這麽狗血!洛紗騰地一下站起來了。就算打死她,她也不相信這個答案,陌九離那麽精明世故的人能隨便說出“情人”的故事?

“那你是試探我?我會跳,說明我是你的情人?”洛紗覺得陌九離厚顏無恥到了一定程度了。

“不說明什麽,會跳這支舞的人很多,我只是喜歡看人跳這支舞而已。不過紗紗若是願意做我的情人,我也是來者不拒的。
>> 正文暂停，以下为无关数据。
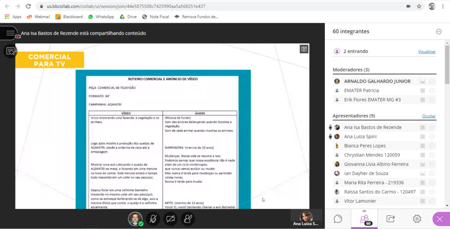Open the session menu hamburger button
450x229 pixels.
[x=10, y=33]
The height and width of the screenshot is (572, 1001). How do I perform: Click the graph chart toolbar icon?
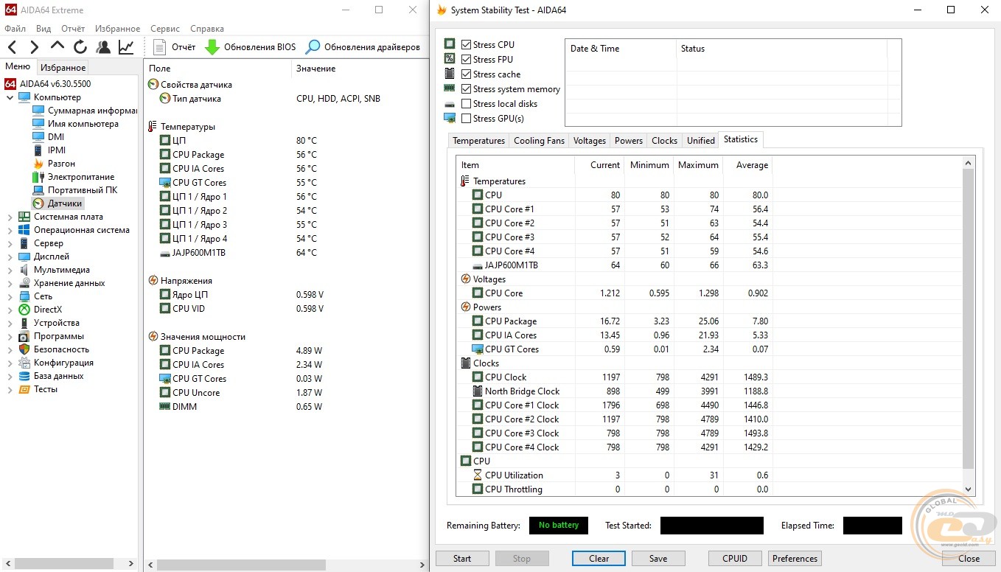tap(126, 47)
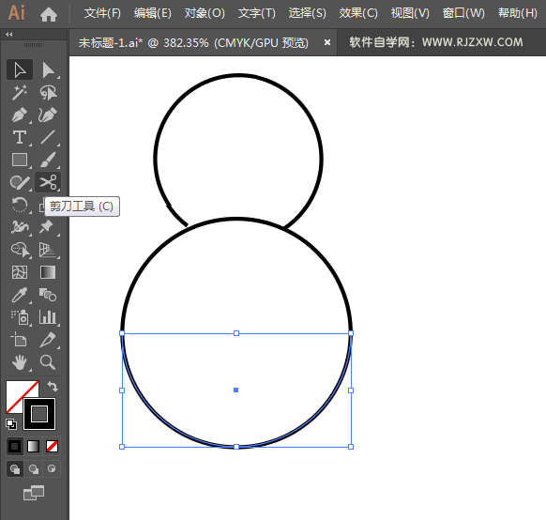This screenshot has height=520, width=546.
Task: Toggle Draw Normal mode
Action: [x=15, y=468]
”陌九離一臉玩世不恭的樣子。

切,變態!洛紗頓時覺得被人玩了,會跳這支舞的人很多?洛紗一!個!字!都!不!信!

“你受傷那天,我為了避人耳目把你抱進城裏,很多人都看到了,”陌九離攤開手,“陌府從來沒有女子住進來過,把你留在這裏總是需要理由的。這次我壽宴,三國和各地富商都會派人來,我把你帶在身邊總是需要向人介紹的!”陌九離一付坦白交待的神情。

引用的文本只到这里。